About the relation between pilot wave beables and decoherence
I. Schmelzer

TL;DR
This paper challenges Wallace's thesis by showing that decoherence can recover quantum predictions without beables being decoherence-preferred, and suggests a natural connection when system decomposition aligns with beables.
Contribution
It proves that negligible overlap between macroscopic states occurs without beables being decoherence-preferred, countering Wallace's thesis, and explores the connection when system decomposition aligns with beables.
Findings
Overlap between macroscopic states becomes negligible without beables being decoherence-preferred.
Decoherence can recover quantum predictions independently of beables.
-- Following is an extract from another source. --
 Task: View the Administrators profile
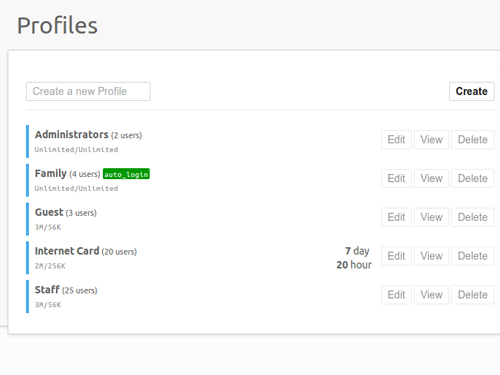click(431, 140)
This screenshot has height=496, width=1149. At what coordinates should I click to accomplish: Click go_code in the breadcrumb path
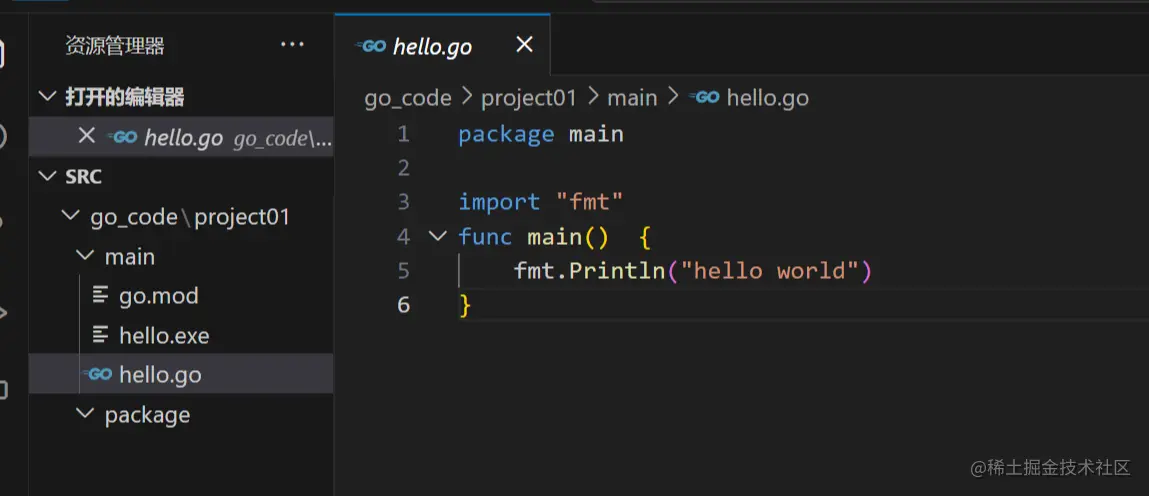[407, 98]
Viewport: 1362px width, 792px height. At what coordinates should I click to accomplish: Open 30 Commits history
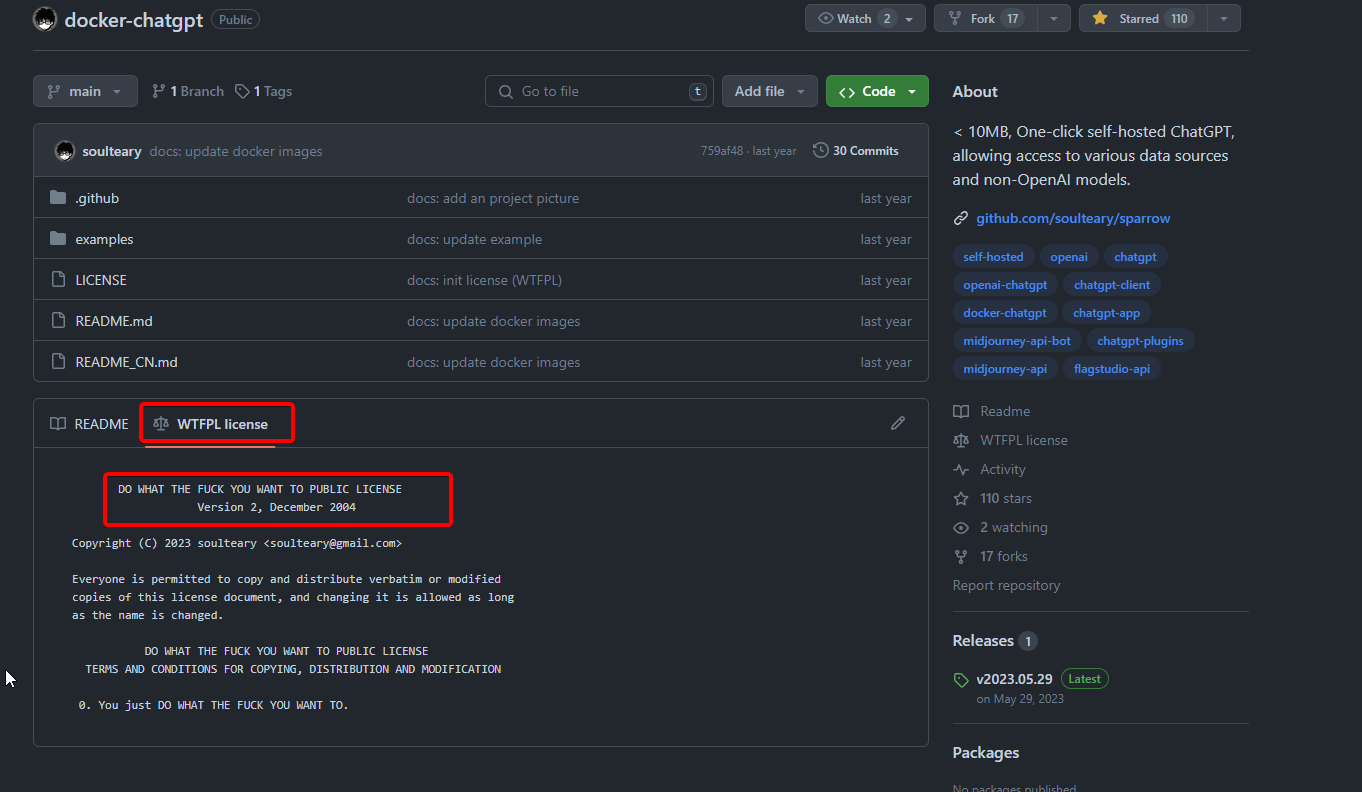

Negligible overlap persists when system decomposition is based on beables.
Abstract
Motivated by Wallace's thesis that pilot wave beables should be decoherence-preferred to recover quantum predictions, we consider the relation between pilot wave beables and decoherence. We prove that without any connection between beables and decoherence the overlap between macrcopic states becomes negligible. This is sufficient to recover quantum predictions, so that Wallace's thesis has to be rejected. A natural connection between decoherence and beables appears if the decomposition into systems used by decoherence is based on the beables. While our first result becomes inapplicable in this case, we present evidence that the overlap becomes negligible too.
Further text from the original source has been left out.